Preacher looks up to the sky, then answers, “Hunter said two brigades of about ten- thousand Chindits, are being flown in on gliders tonight. Operation THURSDAY is launching from Imphal, India right now.” We’re out of food, and Preacher has forbidden us from lighting up any fags, so our hopeful eyes and ears are on him.
The brilliant setting sun paints the western horizon, while a full moon rises in the east. Preacher pulls off his ripped shirt; lays his poncho over the squishy, wet field; sits down; and continues, “Michael Calvert’s 77th Brigade will land on a rice field south of the Mogaung Valley tonight; the site’s code name is BROADWAY.”
He rolls his neck around, and it pops with released tension. “Ferguson’s men just arrived at Aberdeen, and Masters’ brigade’s to be dropped on the other side of the Irrawaddy River, then march to BLACKPOOL. So the bottom tip of the Mogaung Valley will be covered by the Chindits.

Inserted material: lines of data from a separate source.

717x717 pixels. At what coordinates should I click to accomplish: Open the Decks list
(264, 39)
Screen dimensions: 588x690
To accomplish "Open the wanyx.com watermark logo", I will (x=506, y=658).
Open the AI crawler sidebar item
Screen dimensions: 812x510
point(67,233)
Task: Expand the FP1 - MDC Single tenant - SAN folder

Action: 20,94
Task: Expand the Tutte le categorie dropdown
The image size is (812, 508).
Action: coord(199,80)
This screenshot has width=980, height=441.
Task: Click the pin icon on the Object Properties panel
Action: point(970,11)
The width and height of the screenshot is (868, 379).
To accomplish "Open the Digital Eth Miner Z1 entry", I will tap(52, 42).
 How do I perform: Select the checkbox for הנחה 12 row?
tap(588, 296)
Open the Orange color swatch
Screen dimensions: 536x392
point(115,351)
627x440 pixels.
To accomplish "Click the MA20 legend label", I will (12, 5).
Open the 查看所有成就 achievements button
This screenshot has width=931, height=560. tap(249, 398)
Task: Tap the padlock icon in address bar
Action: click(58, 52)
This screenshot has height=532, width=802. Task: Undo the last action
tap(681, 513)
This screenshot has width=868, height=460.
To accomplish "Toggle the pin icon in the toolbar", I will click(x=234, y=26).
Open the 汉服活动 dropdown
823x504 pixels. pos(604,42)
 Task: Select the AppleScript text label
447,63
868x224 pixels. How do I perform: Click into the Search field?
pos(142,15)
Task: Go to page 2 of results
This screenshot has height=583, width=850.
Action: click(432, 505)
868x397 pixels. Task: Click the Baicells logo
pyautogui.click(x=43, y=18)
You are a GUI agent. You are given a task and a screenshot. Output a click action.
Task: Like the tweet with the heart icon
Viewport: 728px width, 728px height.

Sure hope Masters’ men get across that river before the monsoon floods start.”
Suddenly, there’s a crackling sound next to me. I reach for my rifle, but relax as the radio static continues. The Orange combat commander is on the line. “Where are you guys? Over.” Explosions erupt in the infantry’s background, reminding us we can’t let down our guard.
Preacher jumps up and grabs the earphones. “We’re holed up on a soggy field, east side of the river. Hey, we’re waiting for the tanks and Chinese. What happened? Over.”
We listen as raucous laughter breaks out on the other side of the line. “The tanks took a wrong turn. They’re camping for the night. And the X Force got lost on the other side of the river.” His laughing turns to coughing, so he signs out. I think about all the smoke and dust in that crossfire and wonder whether I’d rather be here or there.
We all bed down for the night, happy to be alive for the moment. No one’s to talk, walk, or smoke. “I’ll grenade anything that moves,” Preacher promises. “If you’ve got to go,” he says, “pee in your helmets.”